DOE’s DAC hub funding wobbles: Expect higher costs, delivery risk for net-zero plans
The US Department of Energy appears set to terminate initial $50M grants for two flagship direct air capture (DAC) hubs – 1PointFive’s South Texas project and Project Cypress (Battelle, Climeworks, Heirloom) – with roughly $500M per project potentially at stake. Even if full awards aren’t ultimately canceled, the uncertainty raises near-term costs of capital, slows project timelines, and threatens US leadership in carbon removal just as enterprises ramp purchase commitments.
Executive summary
- Delivery risk jumps: Million‑ton DAC capacity envisioned under the Bipartisan Infrastructure Law could slip, tightening supply and pushing up removal prices.
- Global competitiveness at risk: Europe, Canada, and the Middle East may capture projects, supply chains, and talent if US grants falter despite 45Q tax credits.
- Corporate exposure: Net‑zero roadmaps reliant on durable removals must diversify portfolios, harden offtakes, and plan around US policy volatility.
Market context
MIT Technology Review obtained a DOE list indicating termination of the initial $50M tranches for both hubs; each had been eligible for about $500M more. It’s unclear if full awards will be cut. “It could mean nothing… or it could mean they’re entirely cut. But the uncertainty certainly doesn’t help,” said Erin Burns of Carbon180. Climeworks stated it is “prepared for all scenarios.” Heirloom said it continues to engage with DOE. Industry groups warned cancellation would “hand a win to competitors abroad.”

DAC remains capital- and energy-intensive but is central to credible net‑zero strategies and climate models. US industrial policy paired upfront grants (for first-of-a-kind risk) with 45Q credits of up to $180/ton for DAC with geologic storage. The hubs were meant to aggregate infrastructure and MRV (measurement, reporting, verification) to reach million‑ton scale per site. Pulling or pausing seed funding injects financing and permitting risk into project stacks just as corporate buyers (e.g., Microsoft, Frontier members) expand multi‑year offtakes.
Opportunity analysis
For developers and energy players, the shake-up favors modular builds, lower capex “pathfinder” phases, and siting where costs are lowest (cheap renewables, waste heat, brine handling, and Class VI well primacy).
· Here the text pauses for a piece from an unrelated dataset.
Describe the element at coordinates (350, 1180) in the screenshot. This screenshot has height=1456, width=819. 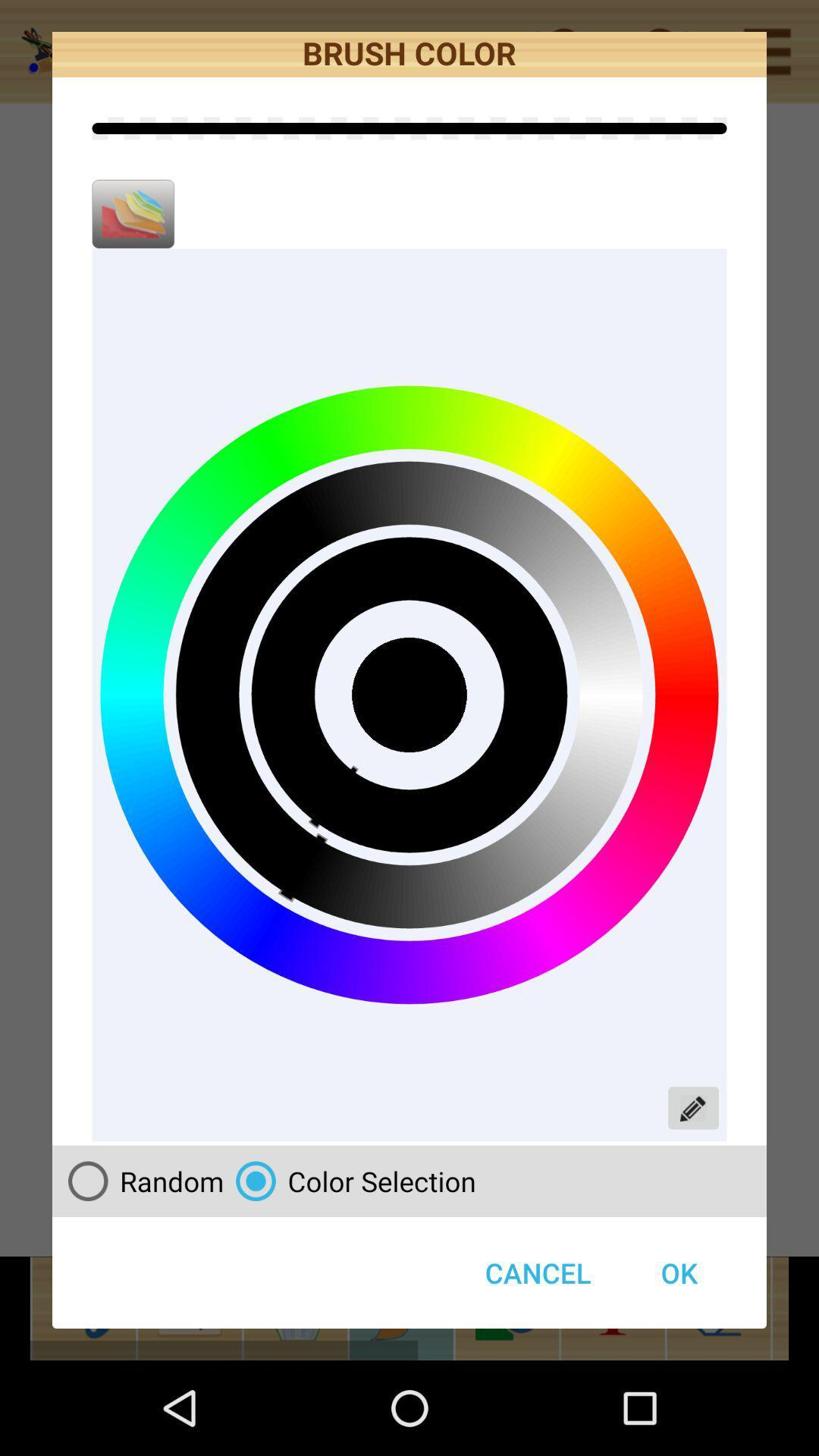
I see `the icon to the right of random item` at that location.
For corporates, scarcity of high‑durability tons will likely raise prices and elongate delivery windows, making blended portfolios (DAC, mineralization, biomass with CCS) prudent. For financiers, policy volatility underscores the need for blended finance structures, milestone-based disbursements, and offtake-backed project finance.

Internationally, stable grant regimes (EU Innovation Fund) and supportive tax incentives (e.g., Canada’s CCUS measures) could redirect projects, tooling, and supply chains. If US hubs slow, expect more cross-border JVs and offtakes, and talent migration to jurisdictions with clearer bankability.

Action items for leaders
- Re-baseline net‑zero roadmaps: Model a 12-24 month delay on US DAC capacity; update price and delivery curves for durable removals.
- Diversify procurement: Lock in multi‑supplier, multi‑pathway portfolios (DAC, mineralization, biomass with CCS) with milestone‑based payments and step‑in rights.
- Secure siting advantages: Prioritize projects in states with Class VI well primacy and streamlined permitting; pair with low-cost clean power or waste heat.
- Build dual-track financing: Combine 45Q, state incentives, and private capital; structure contingencies if federal grants slip. Use performance bonds and MRV-linked disbursements.
- Strengthen offtake quality: Negotiate MRV, reversals coverage, and delivery guarantees; consider indexed pricing to energy or policy changes.
- Engage policy and community: Participate in DOE reviews, comment periods, and regional coalitions to stabilize hub timelines and local support.
Bottom line: Whether this is a renegotiation or a reset, US DAC projects now carry higher timing and policy risk. Treat durable removals as a constrained asset class, finance accordingly, and move early to secure supply and cost certainty.